What actually matters in five years: adaptability, ego removal, and the abstraction leap
When asked what will matter most for engineers in the next five years, Orosz zeroes in on three things: adaptability, curiosity, and the ability to let go of your existing beliefs. There's going to be enormous change and it's already happening. If you hold tight to your existing knowledge and how things used to work, you'll get run over. Orosz cites Grady Booch, creator of UML and object-oriented programming, on what he calls a leap of abstraction. This isn't the first time it's happened. In the 1960s and 70s, programmers worked on mainframes with specialized assembly languages for each machine. You trained on machine X and coded in its low-level instructions. Then compilers and high-level languages like Basic and Fortran came along. The old-timers said: nonsense, a compiler will never generate code as efficient as we write by hand because we know the registers, the memory jumps, the rules. It took them ten years to master this. The next thing you know, compilers matched their output and they had existential crises. The newcomers who didn't know the past just got good at high-level languages and ran circles around the old-timers who got stuck.
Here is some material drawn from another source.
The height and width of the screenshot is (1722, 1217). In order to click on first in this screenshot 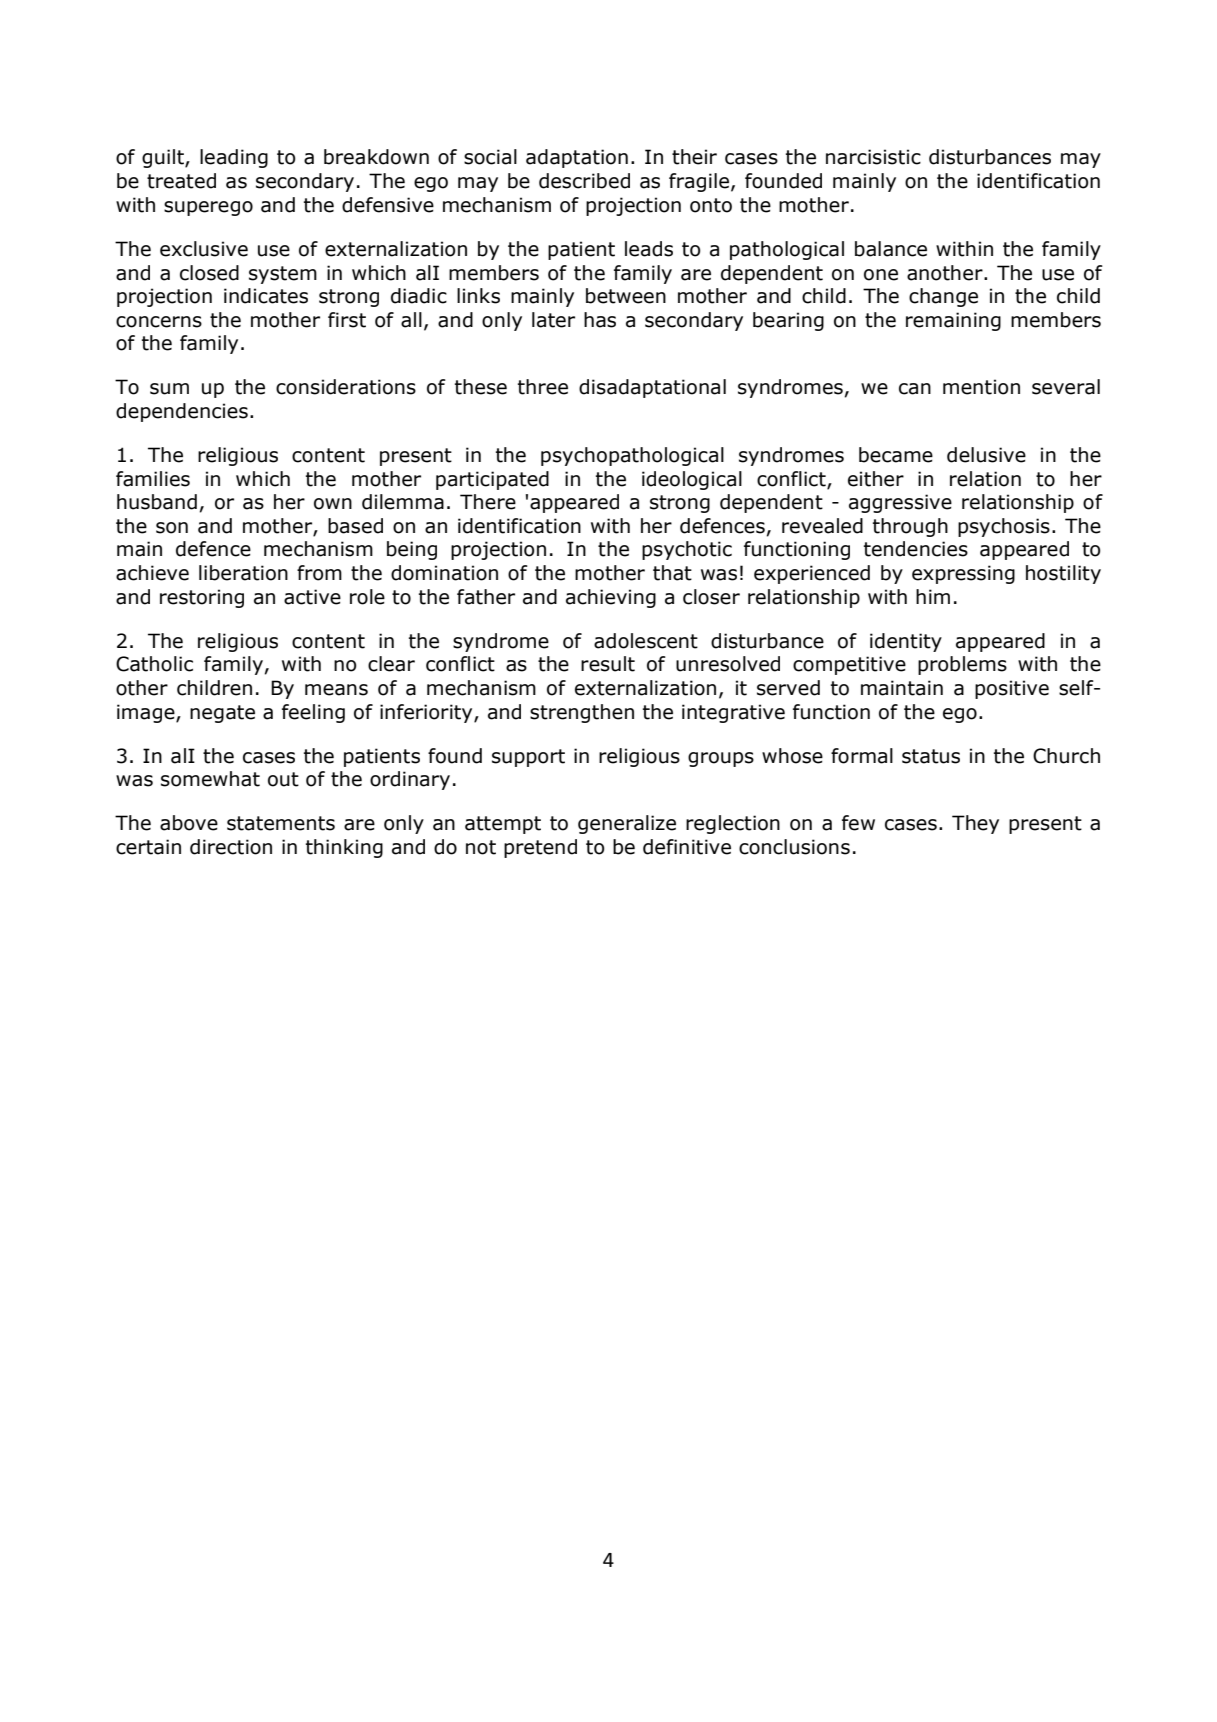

But the old-timers who said, I'll learn this new thing, now had both the new and the old. They became significantly better than the pure newcomers. Orosz sees the exact same pattern happening now. Coding might be something machines can do, but building reliable software, building it quickly, shipping it — that's not going away. Boris Churnney of Anthropic is the archetype: a world-class engineer who broke both arms in a motorcycle accident, switched to functional programming when it was hard to type, and now uses Claude Code to generate 100% of his code while still being objectively one of the best engineers in the world. The difference is he lets go. He doesn't cling to how things were done. He embraces what's there and adapts. That's the pattern winners follow.